**Given text**.
<<<<

Buffer Input OR Instrumentation Amp Input Floating Voltage Level

I have implemented an Instrumentation Amp circuit as shown in the picture below:


The inputs ‘SIG_POS’ and ‘SIG_NEG’ are coming from a remote location (not on-board)
Problems:
Case1:
When both inputs ‘SIG_POS’ and ‘SIG_NEG’ are floating, the actual voltage levels measured at input ports (SIG_POS) & (SIG_NEG) are apprx 4.3V with respect to 0V-GND. Why are they sitting at level nearer to the Rail? (Would this happen to any OPAMP I use OR just specific to this type of OPAMP?)
Output for above case (Signal Out) was apprx 40uV
Case2:
Now ‘SIG_NEG’ was connected to 0V-GND
SIG_POS was left floating. The output was now measured as 4.29V. I am thinking this because the floating positive input is sitting at 4.31V whereas Negative input is at 0V-GND so the output is the difference between the two. But the question here is same as above why is floating input sitting at 4.31V?
I am using the output to measure using an ADC but was hoping for output to go LOW when there is no sensor connected at the remote location (i.e., SIG_POS floating but SIG_Neg connected to GND -- GND pin of sensor shares other GND on the remote board). I didnot use any pull down resistor between SIG_POS and SIG_NEG as the remote sensor has series output resistance (opamp with several series output resistances and I would like to measure the actual output signal from sensor output pins without loading it
Help please

Hi,

a measurement with (one or two) floating input gives no meaningful output.

If possible pull them with high ohmic resistors to V_suplly/2.

***
In your case I don´t see why it should be pulled close to VCC, therefore I assume it is caused by stray currents on your PCB (or other wiring).
Did you use ultrasonic cleaning of your PC?

Do you really need that GigaOhms of input impedance?

For more help we need to know the type of diode, resistors, capacitors and the PCB layout.

Klaus

Apart from inappropriately floating input signal, I don't understand the purpose of the "amp-rail" diode circuit. Why are you reducing the amplifier supply voltage?

To understand the input circuit, what's the signal source, how is it referenced to 0V-GND? Is one of the circuits/are both circuits grounded to PE or connected to other grounded circuit? Is one of the circuits truely floating?

>>>>

**Data lines**.
<<<<

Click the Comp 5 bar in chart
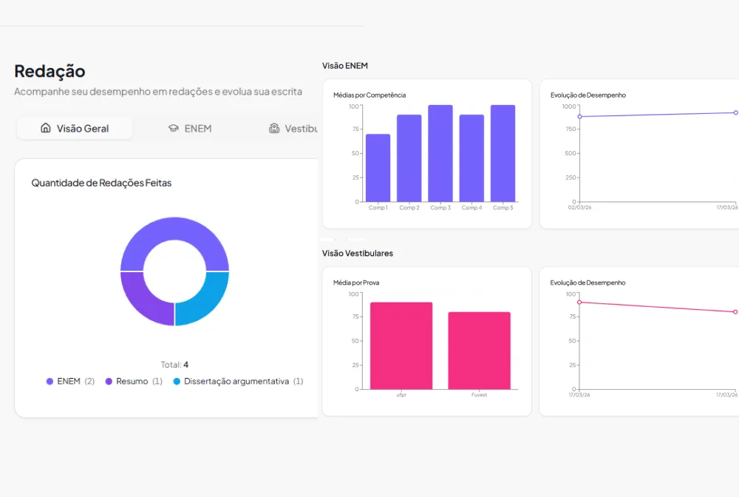 pyautogui.click(x=503, y=153)
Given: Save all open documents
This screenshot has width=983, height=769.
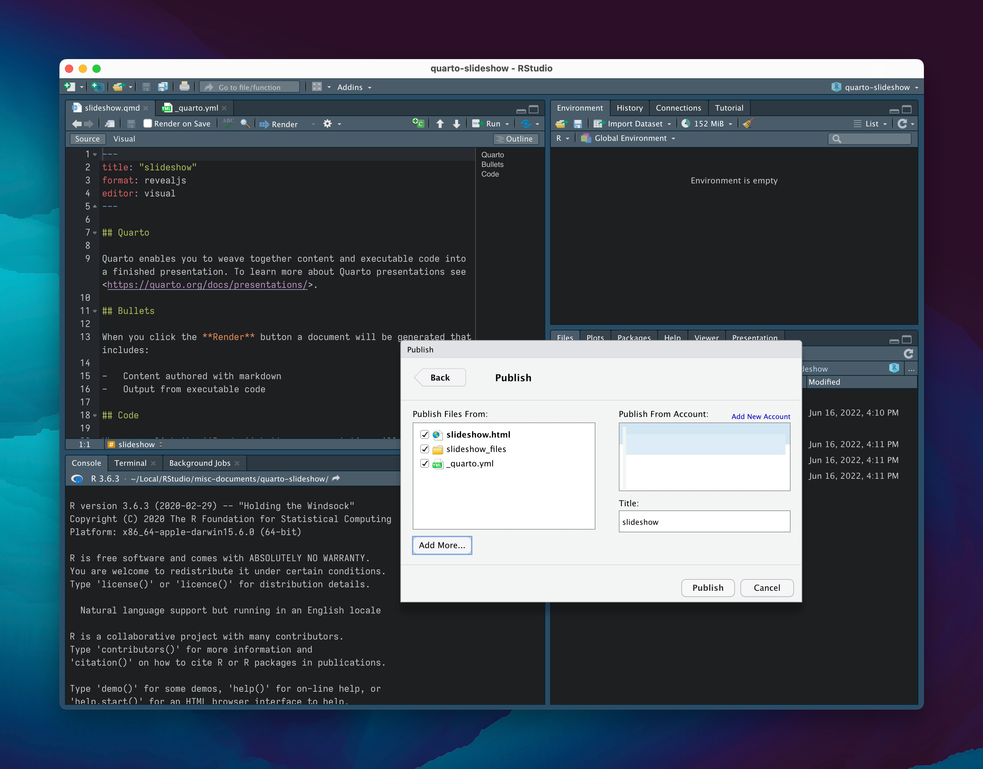Looking at the screenshot, I should 163,86.
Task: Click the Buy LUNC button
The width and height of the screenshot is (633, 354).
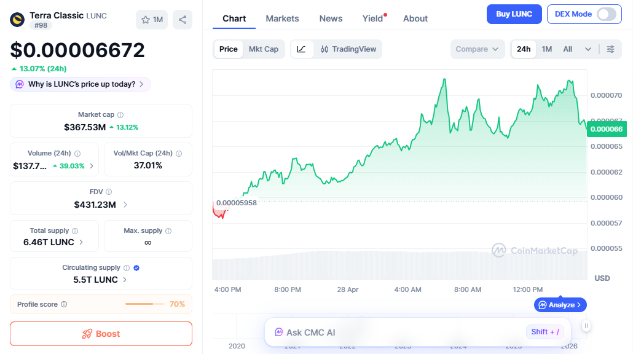Action: click(x=514, y=14)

>>>>

**Exercises**.
A. Answer these from the instrumentation amp thread:
(i) In Case1, about what voltage was measured at the two floating inputs with respect to 0V-GND?
(ii) In Case2, what was the output measured as?
(iii) What kind of cleaning does Klaus ask whether the poster used?
B. Output the part of the instrumentation amp thread starting with "Buffer Input OR" and going on through "type of OPAMP?)".
The lines above are not needed for this work.

**Solutions to the tasks**.
A.
(i) About 4.3V
(ii) 4.29V
(iii) Ultrasonic cleaning

B.
Buffer Input OR Instrumentation Amp Input Floating Voltage Level

I have implemented an Instrumentation Amp circuit as shown in the picture below:


The inputs ‘SIG_POS’ and ‘SIG_NEG’ are coming from a remote location (not on-board)
Problems:
Case1:
When both inputs ‘SIG_POS’ and ‘SIG_NEG’ are floating, the actual voltage levels measured at input ports (SIG_POS) & (SIG_NEG) are apprx 4.3V with respect to 0V-GND. Why are they sitting at level nearer to the Rail? (Would this happen to any OPAMP I use OR just specific to this type of OPAMP?)